2019

HRSA Plays a Leading Role in Ending the HIV Epidemic

The Health Resources and Services Administration (HRSA) is one of five federal agencies within the U.S. Department of Health & Human Services leading a new nationwide initiative to end the HIV epidemic by 2030. In 2019, the Administration announced the Ending the HIV Epidemic: A Plan for America initiative, which aims to reduce the number of new HIV infections by 75 percent within five years and by 90 percent by 2030. The initiative will focus efforts on 48 counties, Washington, D.C., and San Juan, Puerto Rico—areas where the majority of HIV diagnoses occurred in 2016 and 2017—and seven states with a substantial rural HIV burden: Alabama, Arkansas, Kentucky, Mississippi, Missouri, Oklahoma, and South Carolina.

HRSA will support the goals of the initiative through its Ryan White HIV/AIDS Program (RWHAP) and the HRSA-funded Health Center Program, which have a long history of delivering quality HIV care to the most at-risk populations. These programs will focus on four key strategies for ending the HIV epidemic in the United States:

  • Diagnose all people with HIV as early as possible. HRSA’s Health Center Program will increase routine and risk-based HIV testing at its funded health centers in highly affected areas. These health centers also will partner with local community organizations to raise awareness and encourage more people to get tested.
  • Treat people with HIV rapidly and effectively to reach sustained viral suppression. HRSA’s RWHAP will link people who received a new diagnosis of HIV and those who know their diagnosis but are not receiving care to the treatment and support services they need to reach and maintain an undetectable viral load.

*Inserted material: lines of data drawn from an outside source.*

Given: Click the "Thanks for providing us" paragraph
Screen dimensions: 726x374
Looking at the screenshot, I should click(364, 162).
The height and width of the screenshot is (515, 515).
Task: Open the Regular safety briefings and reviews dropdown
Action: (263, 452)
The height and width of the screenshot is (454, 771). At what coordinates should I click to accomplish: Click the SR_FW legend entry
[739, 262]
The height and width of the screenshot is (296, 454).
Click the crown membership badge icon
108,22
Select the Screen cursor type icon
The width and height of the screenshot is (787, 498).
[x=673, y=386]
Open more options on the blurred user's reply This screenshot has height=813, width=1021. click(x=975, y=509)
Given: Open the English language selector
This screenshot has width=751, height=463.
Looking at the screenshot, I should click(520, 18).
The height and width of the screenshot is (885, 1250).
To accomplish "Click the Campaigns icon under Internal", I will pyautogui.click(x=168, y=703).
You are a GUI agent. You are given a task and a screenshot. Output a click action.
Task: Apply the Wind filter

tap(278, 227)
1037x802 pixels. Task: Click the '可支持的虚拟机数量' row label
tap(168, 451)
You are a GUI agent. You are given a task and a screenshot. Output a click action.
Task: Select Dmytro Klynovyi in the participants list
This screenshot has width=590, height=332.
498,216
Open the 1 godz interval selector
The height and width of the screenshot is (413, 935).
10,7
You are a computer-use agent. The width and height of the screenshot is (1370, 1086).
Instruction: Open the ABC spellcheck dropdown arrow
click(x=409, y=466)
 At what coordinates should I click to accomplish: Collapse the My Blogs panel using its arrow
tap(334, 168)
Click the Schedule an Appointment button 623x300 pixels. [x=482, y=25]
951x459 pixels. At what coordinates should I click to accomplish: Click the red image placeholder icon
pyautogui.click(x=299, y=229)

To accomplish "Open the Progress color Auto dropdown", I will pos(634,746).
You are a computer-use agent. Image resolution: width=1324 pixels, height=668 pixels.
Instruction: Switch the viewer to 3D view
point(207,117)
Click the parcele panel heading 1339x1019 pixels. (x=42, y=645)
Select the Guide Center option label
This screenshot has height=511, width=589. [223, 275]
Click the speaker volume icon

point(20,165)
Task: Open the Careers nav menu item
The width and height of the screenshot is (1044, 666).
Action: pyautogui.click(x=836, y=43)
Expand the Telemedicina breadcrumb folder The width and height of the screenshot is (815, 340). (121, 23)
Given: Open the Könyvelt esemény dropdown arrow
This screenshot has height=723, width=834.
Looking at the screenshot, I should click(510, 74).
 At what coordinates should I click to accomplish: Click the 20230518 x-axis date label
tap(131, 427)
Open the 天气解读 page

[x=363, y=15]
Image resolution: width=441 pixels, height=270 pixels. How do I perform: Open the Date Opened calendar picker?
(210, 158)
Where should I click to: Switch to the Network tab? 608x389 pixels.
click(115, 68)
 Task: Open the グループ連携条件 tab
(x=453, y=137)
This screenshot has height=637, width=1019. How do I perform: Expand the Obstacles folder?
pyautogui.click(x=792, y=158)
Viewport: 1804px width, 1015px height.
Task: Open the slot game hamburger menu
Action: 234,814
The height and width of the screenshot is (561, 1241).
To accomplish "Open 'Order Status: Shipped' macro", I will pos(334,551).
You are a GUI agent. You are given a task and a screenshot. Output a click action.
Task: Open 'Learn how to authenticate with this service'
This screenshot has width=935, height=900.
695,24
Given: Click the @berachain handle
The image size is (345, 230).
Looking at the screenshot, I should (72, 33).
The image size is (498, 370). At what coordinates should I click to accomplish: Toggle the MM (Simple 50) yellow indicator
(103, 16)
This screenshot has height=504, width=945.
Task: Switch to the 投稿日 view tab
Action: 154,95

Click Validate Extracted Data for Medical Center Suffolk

People with HIV who take their HIV medication daily as prescribed and reach and maintain an undetectable viral load cannot sexually transmit the virus to their partners.
  • Prevent new HIV transmissions by using proven interventions, including pre-exposure prophylaxis (PrEP) and syringe services programs (SSPs). HRSA’s Health Center Program will expand access to PrEP by receiving referrals from community-based health programs and providing PrEP for patients in key geographic areas who are at highest risk for HIV. Using PrEP daily reduces the risk of getting HIV from sexual contact by more than 90 percent.
  • Respond quickly to potential HIV outbreaks to get needed prevention and treatment services to people who need them. HRSA’s RWHAP and Health Center Program will use “cluster detection” to find places where HIV is spreading faster than expected. Cluster detection takes advantage of advances in health care databases, geographic information systems, and statistical analysis to identify HIV outbreaks. Where an outbreak is found, the RWHAP and the Health Center Program will coordinate with community partners to intervene rapidly to reach and treat infected individuals and to deliver preventive care, such as PrEP, to at-risk individuals.

Making Communities Part of the Solution

In 2019, HRSA leadership traveled across the country holding “listening sessions” with RWHAP recipients, Health Center Programs, state and county leaders, and HIV community partners in 21 cities in 16 different states. The topics discussed during these sessions included—

  • Ways to actively involve community-based organizations, community health centers, people with HIV, and other new local stakeholders in ending the HIV epidemic in their areas
  • Approaches to leveraging community strengths, such as hiring community health workers, peer navigators, and peer specialists
  • Barriers to people with HIV receiving care, such as untreated mental illness, substance use, incarceration, homelessness, and poor access to transportation
  • Supporting training for clinic staff to ensure that clients receive culturally responsive, supportive care (including testing and PrEP)
  • Addressing stigma, health education, and criminalization laws

Other key themes included—

  • Addressing workforce shortages of medical, mental health, and substance use care providers
  • Assessing eligibility and intake processes for HIV testing and care
  • Allowing jurisdictions to be innovative and adapt and learn as they go

HRSA will continue to hold listening sessions with grant recipients to learn about the programs they are implementing and ways to support those programs.